■ Aim of the task ■
Extract the lines of the listing below verbatim, starting at the line that contains "This screenshot has height=992, width=2576." and ending with the last line of the listing, both included.

(Item position listing)
———
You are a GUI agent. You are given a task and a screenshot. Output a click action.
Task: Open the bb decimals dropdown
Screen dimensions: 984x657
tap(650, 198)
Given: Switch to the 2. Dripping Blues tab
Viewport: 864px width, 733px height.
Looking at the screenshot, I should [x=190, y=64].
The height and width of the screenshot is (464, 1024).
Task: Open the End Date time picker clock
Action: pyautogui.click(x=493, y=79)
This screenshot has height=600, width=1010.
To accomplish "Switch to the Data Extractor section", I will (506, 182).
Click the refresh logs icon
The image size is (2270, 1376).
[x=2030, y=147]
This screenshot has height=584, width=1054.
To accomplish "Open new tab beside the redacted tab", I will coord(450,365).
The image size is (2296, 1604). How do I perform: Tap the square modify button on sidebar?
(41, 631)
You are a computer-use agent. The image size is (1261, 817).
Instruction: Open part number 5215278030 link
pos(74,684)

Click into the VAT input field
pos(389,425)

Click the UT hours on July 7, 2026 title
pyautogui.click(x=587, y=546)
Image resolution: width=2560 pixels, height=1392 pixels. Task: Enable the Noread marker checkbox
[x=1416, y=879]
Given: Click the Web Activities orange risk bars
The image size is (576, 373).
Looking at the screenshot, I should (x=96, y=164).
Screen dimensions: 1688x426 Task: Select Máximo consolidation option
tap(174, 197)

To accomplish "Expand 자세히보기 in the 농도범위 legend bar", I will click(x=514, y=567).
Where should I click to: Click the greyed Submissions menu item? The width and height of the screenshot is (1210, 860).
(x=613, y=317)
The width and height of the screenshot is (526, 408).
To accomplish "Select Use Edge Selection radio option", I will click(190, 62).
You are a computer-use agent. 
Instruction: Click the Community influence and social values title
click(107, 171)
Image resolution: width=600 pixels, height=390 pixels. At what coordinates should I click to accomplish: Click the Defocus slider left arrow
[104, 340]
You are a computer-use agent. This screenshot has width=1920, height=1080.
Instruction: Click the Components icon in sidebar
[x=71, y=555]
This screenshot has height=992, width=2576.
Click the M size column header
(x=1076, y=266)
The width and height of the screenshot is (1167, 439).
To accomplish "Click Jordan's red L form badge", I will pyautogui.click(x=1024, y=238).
———
■ Written answer ■
This screenshot has height=992, width=2576.
Click the M size column header
(x=1076, y=266)
The width and height of the screenshot is (1167, 439).
To accomplish "Click Jordan's red L form badge", I will pyautogui.click(x=1024, y=238).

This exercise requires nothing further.